**DIRECTIONS FOR THIS TASK:** Copy out the material from the line containing "You are a computer-use agent. This" through the line containing "Looking at the screenshot, I should (x=729, y=506).", including both of those lines.

**DATA ENTRIES:**
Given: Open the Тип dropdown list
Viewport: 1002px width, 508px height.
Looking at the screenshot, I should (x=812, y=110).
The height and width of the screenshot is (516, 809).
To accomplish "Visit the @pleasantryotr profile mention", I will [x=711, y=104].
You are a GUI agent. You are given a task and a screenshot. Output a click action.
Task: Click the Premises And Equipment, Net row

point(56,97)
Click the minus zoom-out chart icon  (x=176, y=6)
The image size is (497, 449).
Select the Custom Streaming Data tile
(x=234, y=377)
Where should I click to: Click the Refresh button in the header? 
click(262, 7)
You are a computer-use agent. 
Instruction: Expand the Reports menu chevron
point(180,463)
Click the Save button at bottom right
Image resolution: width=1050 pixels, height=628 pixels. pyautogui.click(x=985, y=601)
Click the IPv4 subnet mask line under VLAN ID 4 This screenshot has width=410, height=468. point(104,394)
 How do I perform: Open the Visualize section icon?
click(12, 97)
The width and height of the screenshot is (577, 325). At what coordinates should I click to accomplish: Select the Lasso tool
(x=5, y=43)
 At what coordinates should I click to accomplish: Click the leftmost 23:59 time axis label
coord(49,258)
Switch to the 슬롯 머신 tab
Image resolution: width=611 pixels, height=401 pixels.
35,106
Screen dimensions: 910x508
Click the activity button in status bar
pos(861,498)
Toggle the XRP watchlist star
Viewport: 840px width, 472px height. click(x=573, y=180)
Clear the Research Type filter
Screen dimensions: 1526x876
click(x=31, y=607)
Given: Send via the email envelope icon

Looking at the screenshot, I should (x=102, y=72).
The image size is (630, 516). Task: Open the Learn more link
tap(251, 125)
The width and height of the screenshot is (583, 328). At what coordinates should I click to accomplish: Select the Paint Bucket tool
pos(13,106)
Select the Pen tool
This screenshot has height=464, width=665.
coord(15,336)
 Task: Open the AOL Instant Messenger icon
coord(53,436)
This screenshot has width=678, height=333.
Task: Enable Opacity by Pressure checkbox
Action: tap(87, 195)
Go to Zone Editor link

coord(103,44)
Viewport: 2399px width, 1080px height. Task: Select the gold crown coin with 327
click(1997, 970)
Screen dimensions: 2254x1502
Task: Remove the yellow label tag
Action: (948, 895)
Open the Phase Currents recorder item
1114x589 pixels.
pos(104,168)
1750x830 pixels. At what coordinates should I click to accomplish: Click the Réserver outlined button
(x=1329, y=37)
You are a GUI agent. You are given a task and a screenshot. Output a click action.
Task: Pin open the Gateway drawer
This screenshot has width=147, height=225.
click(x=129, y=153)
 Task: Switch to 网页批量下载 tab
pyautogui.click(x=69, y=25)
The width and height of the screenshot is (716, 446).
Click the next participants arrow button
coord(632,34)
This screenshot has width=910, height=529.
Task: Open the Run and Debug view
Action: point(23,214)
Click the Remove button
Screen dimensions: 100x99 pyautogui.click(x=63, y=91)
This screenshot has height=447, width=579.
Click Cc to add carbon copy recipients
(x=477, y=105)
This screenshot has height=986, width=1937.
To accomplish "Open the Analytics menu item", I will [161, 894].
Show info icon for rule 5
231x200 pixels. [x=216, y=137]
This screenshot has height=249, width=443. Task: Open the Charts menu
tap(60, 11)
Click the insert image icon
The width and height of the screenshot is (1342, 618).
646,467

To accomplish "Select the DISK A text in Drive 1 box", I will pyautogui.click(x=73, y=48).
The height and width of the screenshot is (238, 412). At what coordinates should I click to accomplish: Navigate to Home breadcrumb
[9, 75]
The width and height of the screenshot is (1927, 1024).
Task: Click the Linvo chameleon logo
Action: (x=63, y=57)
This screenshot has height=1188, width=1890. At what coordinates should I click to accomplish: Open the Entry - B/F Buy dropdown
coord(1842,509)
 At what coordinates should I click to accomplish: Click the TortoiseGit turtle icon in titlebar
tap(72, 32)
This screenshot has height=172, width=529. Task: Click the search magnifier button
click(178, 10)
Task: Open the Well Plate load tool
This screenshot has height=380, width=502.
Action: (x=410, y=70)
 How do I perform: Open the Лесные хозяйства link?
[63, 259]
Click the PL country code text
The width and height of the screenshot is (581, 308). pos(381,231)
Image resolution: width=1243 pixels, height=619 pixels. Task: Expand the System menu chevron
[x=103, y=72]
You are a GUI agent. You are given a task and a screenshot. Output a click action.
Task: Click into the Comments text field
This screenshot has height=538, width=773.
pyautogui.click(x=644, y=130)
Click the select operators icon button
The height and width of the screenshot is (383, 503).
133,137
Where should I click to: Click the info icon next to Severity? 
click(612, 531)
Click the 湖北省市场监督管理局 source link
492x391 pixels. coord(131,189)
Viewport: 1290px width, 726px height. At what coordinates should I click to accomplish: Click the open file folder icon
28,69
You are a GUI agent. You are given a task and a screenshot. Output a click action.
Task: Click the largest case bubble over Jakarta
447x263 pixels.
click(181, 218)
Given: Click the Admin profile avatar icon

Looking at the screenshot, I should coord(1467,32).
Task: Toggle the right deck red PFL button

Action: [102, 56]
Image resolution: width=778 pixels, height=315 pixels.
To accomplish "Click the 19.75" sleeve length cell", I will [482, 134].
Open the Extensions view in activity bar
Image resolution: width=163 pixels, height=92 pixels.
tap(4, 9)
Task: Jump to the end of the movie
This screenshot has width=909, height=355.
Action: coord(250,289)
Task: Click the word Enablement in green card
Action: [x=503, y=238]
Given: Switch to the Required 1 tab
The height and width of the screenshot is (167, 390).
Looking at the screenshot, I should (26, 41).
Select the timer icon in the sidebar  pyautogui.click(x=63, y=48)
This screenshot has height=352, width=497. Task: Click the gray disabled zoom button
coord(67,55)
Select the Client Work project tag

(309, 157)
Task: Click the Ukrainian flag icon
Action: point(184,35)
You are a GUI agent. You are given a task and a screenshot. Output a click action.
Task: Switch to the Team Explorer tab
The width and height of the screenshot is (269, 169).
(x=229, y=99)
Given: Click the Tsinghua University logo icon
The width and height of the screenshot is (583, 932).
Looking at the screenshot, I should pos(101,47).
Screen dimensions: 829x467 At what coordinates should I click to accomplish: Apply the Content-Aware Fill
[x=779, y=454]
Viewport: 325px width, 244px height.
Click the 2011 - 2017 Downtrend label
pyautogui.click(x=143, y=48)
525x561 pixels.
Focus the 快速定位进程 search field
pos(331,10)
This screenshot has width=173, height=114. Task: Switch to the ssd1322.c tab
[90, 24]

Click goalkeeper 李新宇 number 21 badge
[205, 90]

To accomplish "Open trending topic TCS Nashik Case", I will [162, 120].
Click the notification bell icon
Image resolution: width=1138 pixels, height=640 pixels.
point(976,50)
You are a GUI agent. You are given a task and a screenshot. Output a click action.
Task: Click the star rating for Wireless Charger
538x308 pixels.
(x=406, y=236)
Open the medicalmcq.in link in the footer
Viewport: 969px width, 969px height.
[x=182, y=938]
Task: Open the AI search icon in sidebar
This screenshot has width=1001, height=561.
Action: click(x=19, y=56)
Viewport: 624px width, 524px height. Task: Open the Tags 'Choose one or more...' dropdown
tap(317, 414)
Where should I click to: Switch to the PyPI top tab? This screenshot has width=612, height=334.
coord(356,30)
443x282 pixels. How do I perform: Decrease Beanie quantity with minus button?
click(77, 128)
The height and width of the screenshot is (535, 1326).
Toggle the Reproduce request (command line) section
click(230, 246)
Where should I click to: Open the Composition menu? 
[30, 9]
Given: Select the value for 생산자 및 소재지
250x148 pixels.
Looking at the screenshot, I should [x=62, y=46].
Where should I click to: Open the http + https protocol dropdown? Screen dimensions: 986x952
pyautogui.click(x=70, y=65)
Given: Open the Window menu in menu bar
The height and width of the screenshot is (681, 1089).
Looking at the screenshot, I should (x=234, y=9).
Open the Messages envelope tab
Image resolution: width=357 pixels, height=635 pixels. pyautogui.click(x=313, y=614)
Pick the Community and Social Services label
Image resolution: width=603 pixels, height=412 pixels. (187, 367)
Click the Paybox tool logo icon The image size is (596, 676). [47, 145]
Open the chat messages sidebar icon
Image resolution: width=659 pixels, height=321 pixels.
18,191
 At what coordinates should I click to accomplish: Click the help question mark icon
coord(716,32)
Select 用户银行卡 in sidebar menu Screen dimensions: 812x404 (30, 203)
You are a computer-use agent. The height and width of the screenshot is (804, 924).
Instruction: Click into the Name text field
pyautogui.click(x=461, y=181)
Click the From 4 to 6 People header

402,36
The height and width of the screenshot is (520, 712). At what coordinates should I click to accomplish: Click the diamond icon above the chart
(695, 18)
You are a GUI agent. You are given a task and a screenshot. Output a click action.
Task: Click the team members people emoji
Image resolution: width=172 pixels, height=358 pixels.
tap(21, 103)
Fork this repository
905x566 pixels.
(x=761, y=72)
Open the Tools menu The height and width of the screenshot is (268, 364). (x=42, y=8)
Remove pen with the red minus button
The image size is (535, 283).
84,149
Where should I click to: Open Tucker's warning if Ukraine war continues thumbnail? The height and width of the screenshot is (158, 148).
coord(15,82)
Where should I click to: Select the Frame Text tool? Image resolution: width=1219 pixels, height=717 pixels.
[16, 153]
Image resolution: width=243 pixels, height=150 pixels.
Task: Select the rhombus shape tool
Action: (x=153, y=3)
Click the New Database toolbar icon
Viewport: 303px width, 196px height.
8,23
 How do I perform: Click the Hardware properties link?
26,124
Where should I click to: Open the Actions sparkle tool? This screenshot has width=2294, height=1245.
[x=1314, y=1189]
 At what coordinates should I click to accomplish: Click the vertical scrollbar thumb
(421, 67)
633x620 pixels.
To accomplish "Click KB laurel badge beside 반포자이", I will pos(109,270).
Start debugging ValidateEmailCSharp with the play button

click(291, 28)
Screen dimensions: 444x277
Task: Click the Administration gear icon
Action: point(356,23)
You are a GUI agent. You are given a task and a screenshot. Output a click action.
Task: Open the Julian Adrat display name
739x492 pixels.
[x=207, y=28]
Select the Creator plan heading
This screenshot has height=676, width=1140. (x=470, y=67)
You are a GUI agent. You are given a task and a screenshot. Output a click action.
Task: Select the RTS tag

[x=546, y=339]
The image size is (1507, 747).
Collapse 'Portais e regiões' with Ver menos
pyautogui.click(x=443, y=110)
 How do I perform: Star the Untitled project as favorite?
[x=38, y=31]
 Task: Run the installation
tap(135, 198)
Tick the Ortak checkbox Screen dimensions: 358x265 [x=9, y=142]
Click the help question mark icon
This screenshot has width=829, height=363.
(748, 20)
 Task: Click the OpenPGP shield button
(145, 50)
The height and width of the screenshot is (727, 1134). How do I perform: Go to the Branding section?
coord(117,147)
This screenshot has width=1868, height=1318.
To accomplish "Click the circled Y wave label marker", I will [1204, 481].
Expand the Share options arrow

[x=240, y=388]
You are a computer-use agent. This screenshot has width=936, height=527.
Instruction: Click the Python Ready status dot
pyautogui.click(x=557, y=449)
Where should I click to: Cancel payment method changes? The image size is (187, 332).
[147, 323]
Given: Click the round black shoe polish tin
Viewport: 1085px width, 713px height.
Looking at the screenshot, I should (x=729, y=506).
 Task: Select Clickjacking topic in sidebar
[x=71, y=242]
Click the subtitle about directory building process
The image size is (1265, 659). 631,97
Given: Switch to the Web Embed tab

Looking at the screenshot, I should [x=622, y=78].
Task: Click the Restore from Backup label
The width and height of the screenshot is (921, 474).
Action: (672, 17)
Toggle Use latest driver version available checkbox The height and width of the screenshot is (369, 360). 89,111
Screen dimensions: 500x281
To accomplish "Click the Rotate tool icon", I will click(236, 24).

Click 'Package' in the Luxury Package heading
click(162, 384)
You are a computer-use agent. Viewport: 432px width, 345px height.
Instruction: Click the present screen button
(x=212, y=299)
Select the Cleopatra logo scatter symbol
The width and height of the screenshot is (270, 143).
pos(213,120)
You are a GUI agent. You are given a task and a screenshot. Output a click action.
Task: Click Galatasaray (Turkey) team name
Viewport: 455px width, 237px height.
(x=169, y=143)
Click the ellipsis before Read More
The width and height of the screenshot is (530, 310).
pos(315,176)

**THE REPLY:**
You are a computer-use agent. This screenshot has width=936, height=527.
Instruction: Click the Python Ready status dot
pyautogui.click(x=557, y=449)
Where should I click to: Cancel payment method changes? The image size is (187, 332).
[147, 323]
Given: Click the round black shoe polish tin
Viewport: 1085px width, 713px height.
Looking at the screenshot, I should (x=729, y=506).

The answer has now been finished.